Configure the link agg, and add our two ethernet phys

nmcli conn add type bond con-name bond0 ifname bond0 mode 802.3ad ipv4.method disabled ipv6.method ignore
nmcli connection add type ethernet con-name bond0-eth1 ifname eth1 master bond0 slave-type bond
nmcli connection add type ethernet con-name bond0-eth2 ifname eth2 master bond0 slave-type bond

Add a bridge for a vlan:

nmcli connection add type bridge con-name net_18 ifname net_18 ipv4.method disabled ipv6.method ignore

Now tie together a vlan on the bond, to the bridge we created.

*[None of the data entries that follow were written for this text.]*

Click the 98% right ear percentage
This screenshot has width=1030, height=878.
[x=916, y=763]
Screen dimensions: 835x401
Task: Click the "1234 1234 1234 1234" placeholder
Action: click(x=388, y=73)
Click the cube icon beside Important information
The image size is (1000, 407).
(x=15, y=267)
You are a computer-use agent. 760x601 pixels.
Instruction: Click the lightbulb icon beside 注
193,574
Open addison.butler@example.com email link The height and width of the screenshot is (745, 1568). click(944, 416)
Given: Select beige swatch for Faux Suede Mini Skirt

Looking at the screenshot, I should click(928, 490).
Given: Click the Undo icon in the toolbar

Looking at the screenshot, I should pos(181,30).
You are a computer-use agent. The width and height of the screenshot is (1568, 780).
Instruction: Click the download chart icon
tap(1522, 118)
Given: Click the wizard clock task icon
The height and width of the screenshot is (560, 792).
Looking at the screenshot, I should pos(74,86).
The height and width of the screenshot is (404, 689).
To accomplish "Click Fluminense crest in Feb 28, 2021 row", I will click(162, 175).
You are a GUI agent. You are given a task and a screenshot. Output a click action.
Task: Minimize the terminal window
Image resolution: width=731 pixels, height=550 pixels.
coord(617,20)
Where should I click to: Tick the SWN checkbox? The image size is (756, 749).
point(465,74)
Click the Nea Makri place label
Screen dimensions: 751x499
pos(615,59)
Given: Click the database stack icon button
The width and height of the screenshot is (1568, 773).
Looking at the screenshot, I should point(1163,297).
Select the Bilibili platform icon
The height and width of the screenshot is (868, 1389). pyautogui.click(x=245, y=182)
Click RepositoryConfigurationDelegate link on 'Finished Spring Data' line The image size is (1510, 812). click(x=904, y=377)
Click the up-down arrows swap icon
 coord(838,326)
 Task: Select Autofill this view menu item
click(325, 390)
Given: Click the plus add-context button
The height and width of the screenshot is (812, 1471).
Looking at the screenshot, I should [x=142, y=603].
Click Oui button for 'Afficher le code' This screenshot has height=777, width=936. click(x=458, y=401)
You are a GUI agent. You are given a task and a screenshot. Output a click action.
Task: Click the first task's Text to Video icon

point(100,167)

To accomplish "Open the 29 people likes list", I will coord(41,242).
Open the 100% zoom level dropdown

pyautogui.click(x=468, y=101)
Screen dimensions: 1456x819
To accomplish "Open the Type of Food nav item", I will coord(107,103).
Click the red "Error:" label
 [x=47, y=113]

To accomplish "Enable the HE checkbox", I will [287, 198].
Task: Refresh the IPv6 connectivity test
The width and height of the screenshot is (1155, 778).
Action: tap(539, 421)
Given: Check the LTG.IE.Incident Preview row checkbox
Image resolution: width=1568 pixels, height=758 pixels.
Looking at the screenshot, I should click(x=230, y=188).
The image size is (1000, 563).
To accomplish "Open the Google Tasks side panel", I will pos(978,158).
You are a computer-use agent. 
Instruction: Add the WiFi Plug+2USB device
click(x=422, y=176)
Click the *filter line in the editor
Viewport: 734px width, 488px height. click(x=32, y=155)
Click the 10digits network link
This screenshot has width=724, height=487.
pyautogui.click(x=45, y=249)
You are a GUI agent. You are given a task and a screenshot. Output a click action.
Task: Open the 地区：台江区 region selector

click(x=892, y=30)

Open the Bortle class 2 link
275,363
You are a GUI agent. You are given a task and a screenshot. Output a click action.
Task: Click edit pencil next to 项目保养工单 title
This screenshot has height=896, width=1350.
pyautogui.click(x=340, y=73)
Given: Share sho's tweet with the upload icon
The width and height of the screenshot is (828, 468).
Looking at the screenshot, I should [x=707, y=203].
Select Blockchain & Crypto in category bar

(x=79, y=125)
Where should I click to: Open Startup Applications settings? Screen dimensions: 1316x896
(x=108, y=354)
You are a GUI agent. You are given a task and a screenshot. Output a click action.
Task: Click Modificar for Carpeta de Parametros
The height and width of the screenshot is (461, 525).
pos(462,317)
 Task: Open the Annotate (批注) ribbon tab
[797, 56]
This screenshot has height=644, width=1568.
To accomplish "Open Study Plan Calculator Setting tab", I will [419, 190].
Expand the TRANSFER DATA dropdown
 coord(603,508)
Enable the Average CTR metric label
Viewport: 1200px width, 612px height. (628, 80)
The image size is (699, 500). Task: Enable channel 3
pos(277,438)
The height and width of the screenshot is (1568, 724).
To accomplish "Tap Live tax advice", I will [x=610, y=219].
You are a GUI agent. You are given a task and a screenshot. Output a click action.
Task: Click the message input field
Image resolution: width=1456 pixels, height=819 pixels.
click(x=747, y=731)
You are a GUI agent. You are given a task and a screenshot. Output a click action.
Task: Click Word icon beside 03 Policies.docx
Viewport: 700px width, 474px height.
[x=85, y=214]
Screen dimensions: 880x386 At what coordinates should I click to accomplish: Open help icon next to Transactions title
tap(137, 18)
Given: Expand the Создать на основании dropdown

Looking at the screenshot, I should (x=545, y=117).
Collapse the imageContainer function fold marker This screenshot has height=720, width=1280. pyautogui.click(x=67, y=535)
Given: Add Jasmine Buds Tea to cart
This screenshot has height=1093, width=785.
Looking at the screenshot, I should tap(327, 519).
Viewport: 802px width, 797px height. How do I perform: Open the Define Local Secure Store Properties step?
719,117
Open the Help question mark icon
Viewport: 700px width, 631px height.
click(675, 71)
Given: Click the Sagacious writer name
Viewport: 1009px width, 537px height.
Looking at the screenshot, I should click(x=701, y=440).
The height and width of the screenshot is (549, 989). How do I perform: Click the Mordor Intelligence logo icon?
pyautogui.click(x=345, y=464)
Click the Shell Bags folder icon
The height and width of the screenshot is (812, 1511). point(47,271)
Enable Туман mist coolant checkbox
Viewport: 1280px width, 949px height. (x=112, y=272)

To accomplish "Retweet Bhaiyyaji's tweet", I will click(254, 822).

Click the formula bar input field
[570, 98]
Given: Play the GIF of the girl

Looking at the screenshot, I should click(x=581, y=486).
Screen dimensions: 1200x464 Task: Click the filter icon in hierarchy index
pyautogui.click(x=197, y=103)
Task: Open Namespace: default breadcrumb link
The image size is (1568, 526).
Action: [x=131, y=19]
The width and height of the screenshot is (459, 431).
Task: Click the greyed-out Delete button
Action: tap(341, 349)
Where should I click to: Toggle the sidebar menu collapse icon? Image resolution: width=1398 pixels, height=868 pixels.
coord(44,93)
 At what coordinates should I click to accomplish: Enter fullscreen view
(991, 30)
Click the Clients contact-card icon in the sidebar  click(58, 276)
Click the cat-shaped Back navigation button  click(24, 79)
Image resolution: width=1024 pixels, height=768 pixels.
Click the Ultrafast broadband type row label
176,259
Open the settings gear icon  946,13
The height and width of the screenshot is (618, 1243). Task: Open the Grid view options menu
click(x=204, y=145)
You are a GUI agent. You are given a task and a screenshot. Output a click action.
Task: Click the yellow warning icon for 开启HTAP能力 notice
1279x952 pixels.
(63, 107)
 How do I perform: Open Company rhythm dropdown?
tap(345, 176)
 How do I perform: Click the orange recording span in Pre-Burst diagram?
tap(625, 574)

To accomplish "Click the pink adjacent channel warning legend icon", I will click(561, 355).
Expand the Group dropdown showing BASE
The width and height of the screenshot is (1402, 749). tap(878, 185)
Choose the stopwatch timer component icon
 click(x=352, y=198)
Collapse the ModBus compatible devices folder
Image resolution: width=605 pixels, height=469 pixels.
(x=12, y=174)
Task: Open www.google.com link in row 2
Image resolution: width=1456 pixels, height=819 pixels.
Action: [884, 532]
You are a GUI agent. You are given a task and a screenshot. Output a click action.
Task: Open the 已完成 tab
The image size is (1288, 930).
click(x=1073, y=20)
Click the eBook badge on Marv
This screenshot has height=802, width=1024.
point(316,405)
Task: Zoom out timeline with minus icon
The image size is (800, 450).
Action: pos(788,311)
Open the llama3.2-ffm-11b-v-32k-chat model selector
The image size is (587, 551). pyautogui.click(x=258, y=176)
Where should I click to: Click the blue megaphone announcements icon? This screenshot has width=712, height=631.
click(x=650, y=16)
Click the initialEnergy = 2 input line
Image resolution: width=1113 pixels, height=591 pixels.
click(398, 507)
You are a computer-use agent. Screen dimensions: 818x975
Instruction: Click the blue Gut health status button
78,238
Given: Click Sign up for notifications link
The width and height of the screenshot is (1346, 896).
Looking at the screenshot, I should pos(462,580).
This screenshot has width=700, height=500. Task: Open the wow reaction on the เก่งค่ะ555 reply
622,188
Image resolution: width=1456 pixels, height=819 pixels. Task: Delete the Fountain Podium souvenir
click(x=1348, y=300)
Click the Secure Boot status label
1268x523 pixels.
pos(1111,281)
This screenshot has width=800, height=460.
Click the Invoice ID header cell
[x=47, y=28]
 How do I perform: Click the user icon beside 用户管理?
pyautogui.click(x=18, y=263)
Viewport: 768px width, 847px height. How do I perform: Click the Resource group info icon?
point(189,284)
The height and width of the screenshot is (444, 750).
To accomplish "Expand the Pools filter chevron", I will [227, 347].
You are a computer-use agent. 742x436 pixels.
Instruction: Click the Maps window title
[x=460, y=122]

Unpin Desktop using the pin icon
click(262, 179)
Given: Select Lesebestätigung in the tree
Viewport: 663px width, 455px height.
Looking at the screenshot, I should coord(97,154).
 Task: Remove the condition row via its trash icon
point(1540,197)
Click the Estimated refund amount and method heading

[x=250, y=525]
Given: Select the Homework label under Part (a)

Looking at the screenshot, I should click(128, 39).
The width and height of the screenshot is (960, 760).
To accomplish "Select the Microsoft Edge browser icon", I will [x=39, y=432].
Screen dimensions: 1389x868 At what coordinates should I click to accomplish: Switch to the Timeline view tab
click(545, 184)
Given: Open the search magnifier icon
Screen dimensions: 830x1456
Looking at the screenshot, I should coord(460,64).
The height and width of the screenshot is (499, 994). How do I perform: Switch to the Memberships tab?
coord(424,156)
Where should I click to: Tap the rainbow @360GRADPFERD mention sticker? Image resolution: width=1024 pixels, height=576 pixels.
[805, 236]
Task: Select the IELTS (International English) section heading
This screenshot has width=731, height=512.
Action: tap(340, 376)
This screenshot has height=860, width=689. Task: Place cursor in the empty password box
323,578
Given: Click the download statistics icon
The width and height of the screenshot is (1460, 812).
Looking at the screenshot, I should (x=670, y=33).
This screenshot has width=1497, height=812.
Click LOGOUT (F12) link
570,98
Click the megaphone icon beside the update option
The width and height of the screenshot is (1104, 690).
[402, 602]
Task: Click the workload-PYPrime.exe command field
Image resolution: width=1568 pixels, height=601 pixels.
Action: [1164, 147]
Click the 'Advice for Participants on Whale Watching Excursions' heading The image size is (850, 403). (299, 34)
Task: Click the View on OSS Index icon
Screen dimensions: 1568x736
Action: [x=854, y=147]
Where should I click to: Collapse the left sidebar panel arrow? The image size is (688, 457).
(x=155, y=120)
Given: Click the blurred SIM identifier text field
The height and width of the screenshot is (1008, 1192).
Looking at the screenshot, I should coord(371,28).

nmcli connection add type vlan con-name bond0.18 ifname bond0.18 dev bond0 id 18 master net_18 slave-type bridge

You will need to repeat these last two commands as required for the vlans you have.

House Keeping

Finally you need to do some house keeping. Transactional server will automatically reboot and update so you need to be ready for this. You may disable this with:

systemctl disable transactional-update.timer

You likely want to edit:

/etc/sysconfig/libvirt-guests

To be able to handle guest shutdown policy due to a UPS failure or a reboot.

Now you can enable and start libvirt:

systemctl enable libvirtd
systemctl start libvirtd

Finally you can build and import virtualmachines.